Consulta de dor em CSP é uma realidade alcançável

Embora a dor crónica seja um problema de saúde dos mais comuns entre a população portuguesa, ainda não possui, de forma generalizada, nos cuidados de saúde primários (CSP) consultas ou tempos específicos como acontece com a HTA, ou a diabetes por exemplo. No simpósio apoiado pela Grünenthal no 37º Encontro Nacional «O porquê de uma consulta de dor nos Cuidados de Saúde Primários», Raul Marques Pereira (médico de família na USF Lethes e coordenador do Grupo de Estudos da Dor da APMGF) apresentou alguns dados do estudo Chronic Pain Care, que mostrou como o panorama da dor crónica em Portugal merece efetivamente atenção.
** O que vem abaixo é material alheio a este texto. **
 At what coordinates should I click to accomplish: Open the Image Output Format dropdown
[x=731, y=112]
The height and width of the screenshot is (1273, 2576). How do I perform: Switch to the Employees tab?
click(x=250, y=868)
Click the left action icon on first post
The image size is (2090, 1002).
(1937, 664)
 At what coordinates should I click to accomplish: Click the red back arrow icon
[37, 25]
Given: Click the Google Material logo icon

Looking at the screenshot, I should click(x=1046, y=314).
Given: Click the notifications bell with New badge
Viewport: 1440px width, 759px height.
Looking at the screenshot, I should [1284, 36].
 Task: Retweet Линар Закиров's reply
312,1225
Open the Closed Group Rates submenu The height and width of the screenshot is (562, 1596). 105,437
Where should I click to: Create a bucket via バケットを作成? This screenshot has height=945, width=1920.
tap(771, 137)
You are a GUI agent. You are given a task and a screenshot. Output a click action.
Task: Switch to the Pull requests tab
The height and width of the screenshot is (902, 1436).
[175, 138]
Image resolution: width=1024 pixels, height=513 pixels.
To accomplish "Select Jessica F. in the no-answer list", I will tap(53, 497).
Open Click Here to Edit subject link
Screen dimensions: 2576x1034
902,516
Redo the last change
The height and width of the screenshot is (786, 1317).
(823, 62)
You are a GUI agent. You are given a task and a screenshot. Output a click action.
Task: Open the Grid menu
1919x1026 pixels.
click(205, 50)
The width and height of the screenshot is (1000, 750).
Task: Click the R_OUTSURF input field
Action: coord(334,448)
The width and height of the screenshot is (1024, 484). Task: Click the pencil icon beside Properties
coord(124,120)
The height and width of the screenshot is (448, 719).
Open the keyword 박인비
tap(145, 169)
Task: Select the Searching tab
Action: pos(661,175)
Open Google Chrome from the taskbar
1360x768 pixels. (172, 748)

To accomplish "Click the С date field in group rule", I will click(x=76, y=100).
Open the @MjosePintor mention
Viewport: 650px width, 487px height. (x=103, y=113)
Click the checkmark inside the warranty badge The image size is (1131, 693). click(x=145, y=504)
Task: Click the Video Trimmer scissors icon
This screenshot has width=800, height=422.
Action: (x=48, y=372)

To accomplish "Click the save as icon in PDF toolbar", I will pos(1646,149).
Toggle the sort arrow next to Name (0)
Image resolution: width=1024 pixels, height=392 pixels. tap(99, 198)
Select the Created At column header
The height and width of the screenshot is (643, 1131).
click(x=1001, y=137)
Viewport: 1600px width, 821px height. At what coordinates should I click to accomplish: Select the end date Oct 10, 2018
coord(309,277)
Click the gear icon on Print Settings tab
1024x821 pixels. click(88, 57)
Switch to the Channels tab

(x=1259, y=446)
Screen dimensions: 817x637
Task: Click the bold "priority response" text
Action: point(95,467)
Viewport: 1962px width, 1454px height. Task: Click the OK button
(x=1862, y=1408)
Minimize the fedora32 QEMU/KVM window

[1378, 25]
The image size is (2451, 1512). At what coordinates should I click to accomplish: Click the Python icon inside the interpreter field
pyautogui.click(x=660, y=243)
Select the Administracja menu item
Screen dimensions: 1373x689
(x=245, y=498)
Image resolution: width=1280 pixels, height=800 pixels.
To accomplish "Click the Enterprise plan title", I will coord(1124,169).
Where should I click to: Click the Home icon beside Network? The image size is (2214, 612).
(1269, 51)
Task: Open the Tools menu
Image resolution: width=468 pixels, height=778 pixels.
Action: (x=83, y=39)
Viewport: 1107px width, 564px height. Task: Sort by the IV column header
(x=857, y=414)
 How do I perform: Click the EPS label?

Este estudo envolveu 58 unidades dos CSP com recolha de dados durante mais de um ano, tendo demonstrado uma prevalência de dor crónica nos CSP de 33,6%, um elevado impacto da dor crónica em estratos etários mais jovens e um tempo médio de diagnóstico de 50 meses. “Cinquenta meses em média para diagnosticar dor crónica em CSP é muito tempo, é um valor que me assusta. Trata-se de um alerta de consciencialização”, advogou Raul Marques Pereira. Outro indicador significativo do estudo foi o do controlo da dor na perspetiva dos doentes. De facto, a investigação revelou que embora a esmagadora maioria dos doentes com dor esteja medicada, 62% afirma que o controlo da dor é insuficiente. “Não chega recorrermos à terapêutica mais sofisticada, às melhores e mais recentes normas clínicas, sem reavaliarmos continuamente o doente”, relembrou a este propósito o MF da USF Lethes.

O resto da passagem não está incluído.